(Supplied entries begins)

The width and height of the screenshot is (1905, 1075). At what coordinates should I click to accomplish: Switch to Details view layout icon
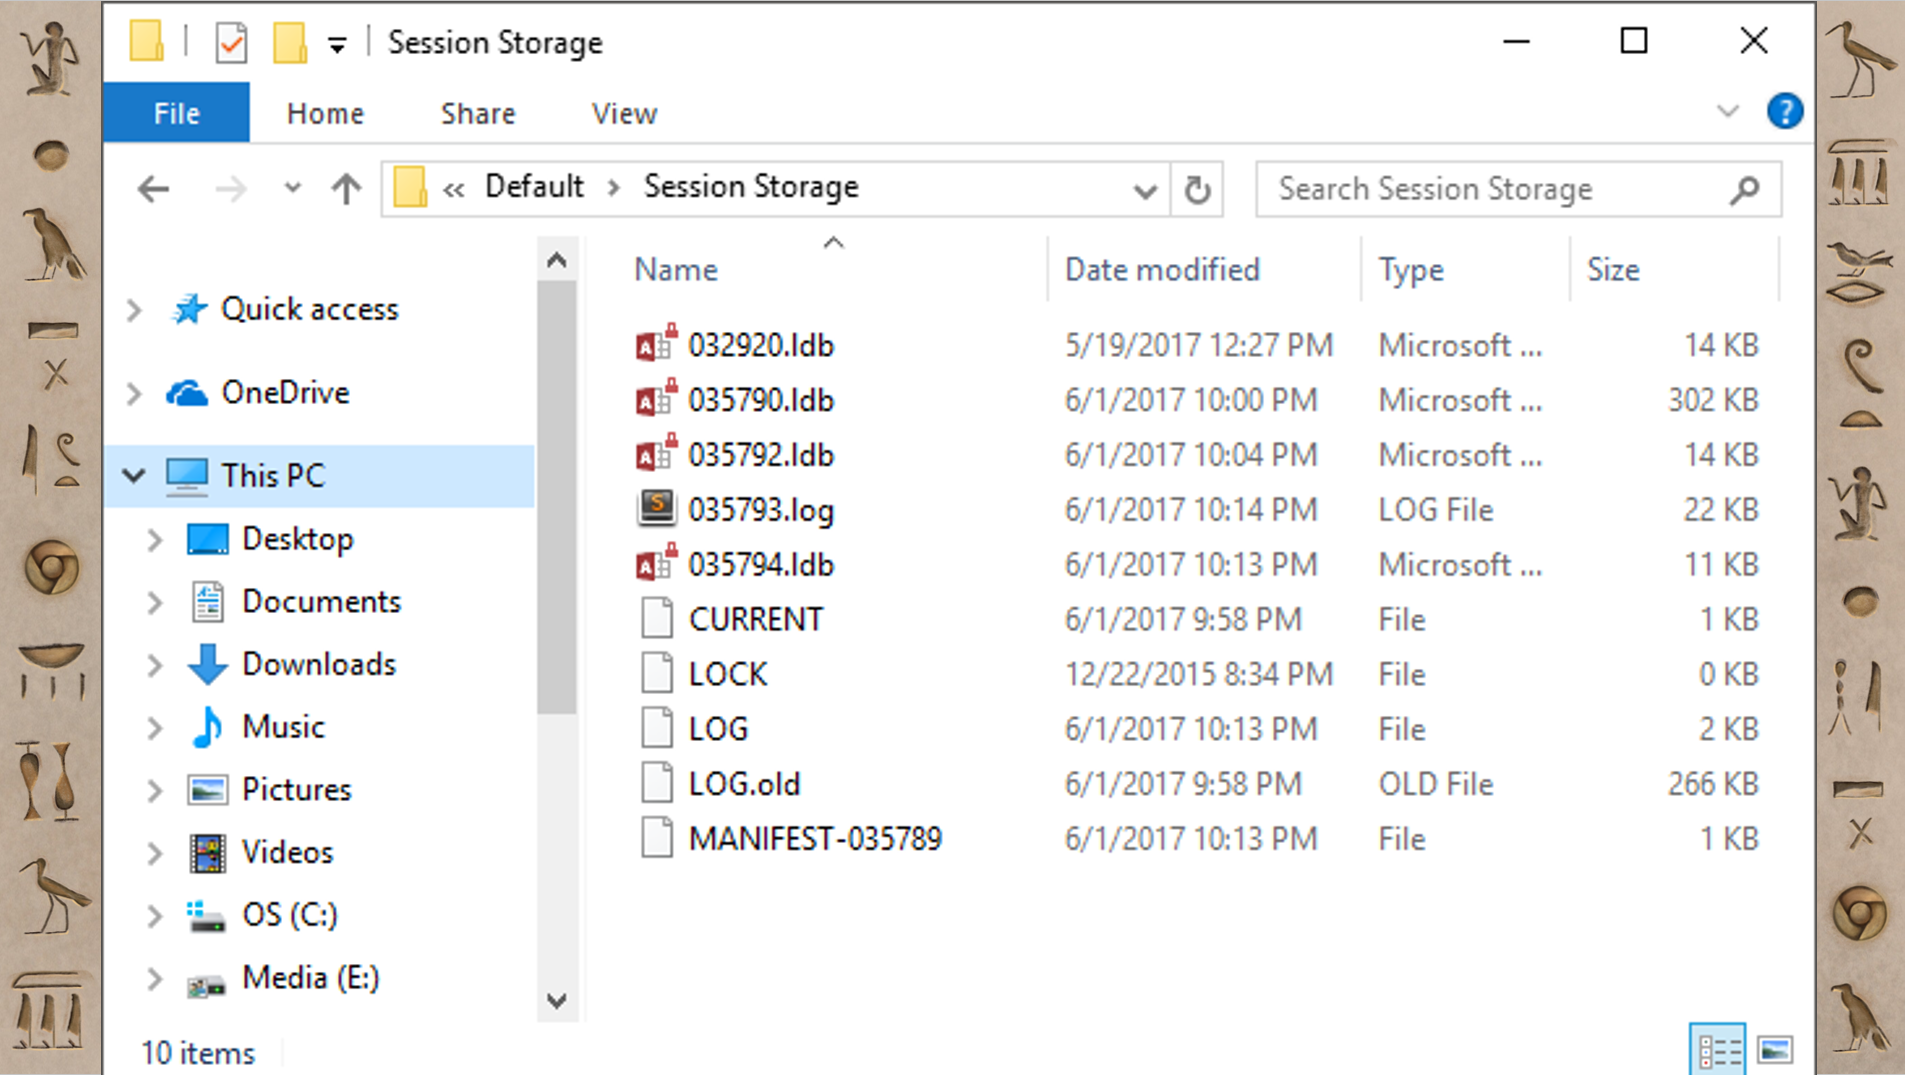[1718, 1050]
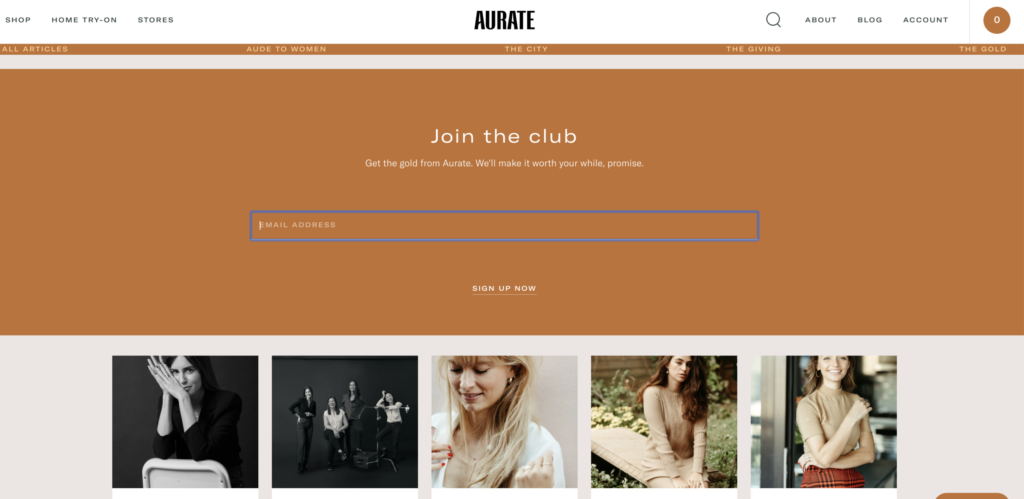
Task: Select THE GOLD tab
Action: click(983, 49)
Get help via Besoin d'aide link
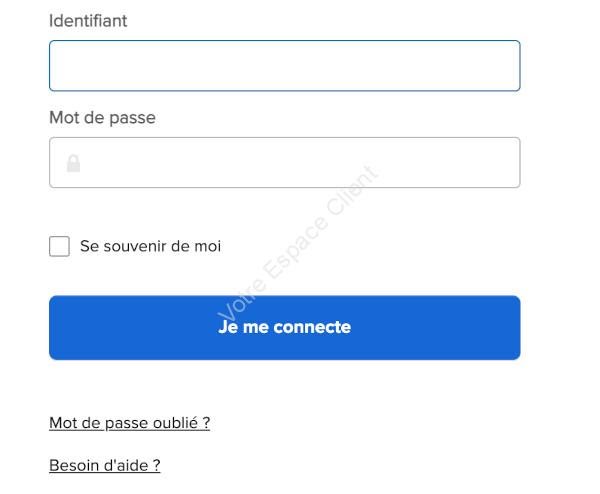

(Supplied entries ends)

**Task details**
Quote each entry above verbatim and drop the pictures.

**Exercise result**
The width and height of the screenshot is (1905, 1075). At what coordinates should I click to accomplish: Switch to Details view layout icon
[1718, 1050]
Task: Select THE GOLD tab
Action: click(983, 49)
Get help via Besoin d'aide link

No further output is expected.